<<<<

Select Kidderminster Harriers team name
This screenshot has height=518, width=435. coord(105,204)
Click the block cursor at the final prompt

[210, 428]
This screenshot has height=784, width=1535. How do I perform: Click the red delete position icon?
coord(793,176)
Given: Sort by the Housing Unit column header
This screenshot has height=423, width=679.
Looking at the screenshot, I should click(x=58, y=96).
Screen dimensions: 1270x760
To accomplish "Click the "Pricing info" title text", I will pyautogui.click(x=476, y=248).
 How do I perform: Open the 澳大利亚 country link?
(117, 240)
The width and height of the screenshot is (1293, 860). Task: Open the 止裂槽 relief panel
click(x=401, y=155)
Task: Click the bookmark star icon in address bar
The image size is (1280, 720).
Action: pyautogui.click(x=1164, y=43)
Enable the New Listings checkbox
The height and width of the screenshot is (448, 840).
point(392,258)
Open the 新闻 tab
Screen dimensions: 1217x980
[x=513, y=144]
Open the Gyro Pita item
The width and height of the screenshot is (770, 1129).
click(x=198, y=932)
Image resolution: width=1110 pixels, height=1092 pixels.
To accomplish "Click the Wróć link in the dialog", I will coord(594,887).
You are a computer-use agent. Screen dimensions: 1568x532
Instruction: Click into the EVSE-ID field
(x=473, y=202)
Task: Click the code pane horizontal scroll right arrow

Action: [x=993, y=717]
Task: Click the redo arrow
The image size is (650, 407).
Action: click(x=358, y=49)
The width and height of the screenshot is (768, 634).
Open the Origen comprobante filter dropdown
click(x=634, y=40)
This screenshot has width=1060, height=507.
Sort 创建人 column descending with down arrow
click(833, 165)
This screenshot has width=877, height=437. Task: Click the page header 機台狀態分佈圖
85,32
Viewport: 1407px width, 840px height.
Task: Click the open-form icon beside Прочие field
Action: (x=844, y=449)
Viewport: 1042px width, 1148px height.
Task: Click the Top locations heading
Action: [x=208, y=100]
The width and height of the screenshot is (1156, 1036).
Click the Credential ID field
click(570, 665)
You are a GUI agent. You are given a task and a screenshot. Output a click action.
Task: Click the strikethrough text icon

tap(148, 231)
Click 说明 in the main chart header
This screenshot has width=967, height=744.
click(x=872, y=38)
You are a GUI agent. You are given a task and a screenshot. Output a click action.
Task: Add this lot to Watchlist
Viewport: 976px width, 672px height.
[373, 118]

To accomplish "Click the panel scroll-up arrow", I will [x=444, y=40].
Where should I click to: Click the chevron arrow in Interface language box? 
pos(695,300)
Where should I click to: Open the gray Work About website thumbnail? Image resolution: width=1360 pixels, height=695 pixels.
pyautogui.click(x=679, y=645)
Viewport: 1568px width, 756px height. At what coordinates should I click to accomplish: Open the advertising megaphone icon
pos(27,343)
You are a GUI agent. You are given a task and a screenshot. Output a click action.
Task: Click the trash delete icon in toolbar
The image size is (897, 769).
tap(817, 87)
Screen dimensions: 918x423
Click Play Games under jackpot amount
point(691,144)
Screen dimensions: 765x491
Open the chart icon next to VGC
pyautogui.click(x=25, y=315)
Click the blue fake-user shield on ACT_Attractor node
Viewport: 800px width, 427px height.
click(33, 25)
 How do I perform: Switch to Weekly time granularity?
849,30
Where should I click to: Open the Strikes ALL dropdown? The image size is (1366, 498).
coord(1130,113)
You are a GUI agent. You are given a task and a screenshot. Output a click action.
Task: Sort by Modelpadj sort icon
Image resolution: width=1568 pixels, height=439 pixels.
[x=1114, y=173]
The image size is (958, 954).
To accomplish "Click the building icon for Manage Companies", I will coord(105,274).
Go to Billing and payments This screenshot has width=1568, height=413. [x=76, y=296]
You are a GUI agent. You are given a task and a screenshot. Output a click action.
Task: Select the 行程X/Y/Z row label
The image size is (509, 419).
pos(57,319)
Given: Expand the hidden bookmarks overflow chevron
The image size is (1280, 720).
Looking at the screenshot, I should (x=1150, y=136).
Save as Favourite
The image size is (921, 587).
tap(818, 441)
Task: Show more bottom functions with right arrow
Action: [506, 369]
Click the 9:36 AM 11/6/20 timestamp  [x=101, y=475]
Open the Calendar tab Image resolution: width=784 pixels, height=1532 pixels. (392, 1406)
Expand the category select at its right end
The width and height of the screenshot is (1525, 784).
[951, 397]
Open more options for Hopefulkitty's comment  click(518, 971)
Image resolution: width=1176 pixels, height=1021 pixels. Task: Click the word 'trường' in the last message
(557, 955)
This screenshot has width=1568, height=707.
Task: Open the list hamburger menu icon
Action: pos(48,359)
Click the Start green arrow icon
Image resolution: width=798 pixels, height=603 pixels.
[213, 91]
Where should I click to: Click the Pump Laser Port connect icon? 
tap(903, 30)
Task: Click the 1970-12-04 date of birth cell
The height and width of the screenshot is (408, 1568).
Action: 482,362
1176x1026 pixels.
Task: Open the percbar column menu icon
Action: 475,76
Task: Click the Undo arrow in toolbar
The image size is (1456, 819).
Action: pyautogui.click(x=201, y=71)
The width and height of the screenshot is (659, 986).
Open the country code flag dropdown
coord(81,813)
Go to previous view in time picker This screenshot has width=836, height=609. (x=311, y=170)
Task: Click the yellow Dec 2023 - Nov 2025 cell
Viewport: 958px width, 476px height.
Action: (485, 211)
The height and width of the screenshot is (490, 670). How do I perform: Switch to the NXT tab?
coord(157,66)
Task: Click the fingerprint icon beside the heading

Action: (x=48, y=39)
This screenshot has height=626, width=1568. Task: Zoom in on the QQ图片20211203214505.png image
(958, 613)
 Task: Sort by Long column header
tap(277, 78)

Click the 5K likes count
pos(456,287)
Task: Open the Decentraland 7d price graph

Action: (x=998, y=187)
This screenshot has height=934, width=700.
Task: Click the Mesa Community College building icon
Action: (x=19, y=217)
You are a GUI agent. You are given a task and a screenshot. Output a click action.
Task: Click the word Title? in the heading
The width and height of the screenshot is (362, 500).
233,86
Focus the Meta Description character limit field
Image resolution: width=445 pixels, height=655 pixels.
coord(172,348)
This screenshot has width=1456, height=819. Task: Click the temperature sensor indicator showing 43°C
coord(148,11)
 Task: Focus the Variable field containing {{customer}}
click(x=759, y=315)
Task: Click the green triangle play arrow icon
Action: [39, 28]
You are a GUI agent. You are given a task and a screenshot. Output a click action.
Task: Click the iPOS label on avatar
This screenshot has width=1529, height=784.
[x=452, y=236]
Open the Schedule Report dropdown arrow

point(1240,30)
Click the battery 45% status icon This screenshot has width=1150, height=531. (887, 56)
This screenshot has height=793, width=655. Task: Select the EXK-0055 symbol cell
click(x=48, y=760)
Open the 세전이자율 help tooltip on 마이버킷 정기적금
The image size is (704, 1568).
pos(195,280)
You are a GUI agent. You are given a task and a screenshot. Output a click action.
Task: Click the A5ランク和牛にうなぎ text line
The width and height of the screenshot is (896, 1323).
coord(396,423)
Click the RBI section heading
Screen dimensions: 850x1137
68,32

>>>>

**Task statement**
Lines with the string "toolbar": pick each one out of the material and return it.

**Answer for the task**
Task: Click the trash delete icon in toolbar
Task: Click the Undo arrow in toolbar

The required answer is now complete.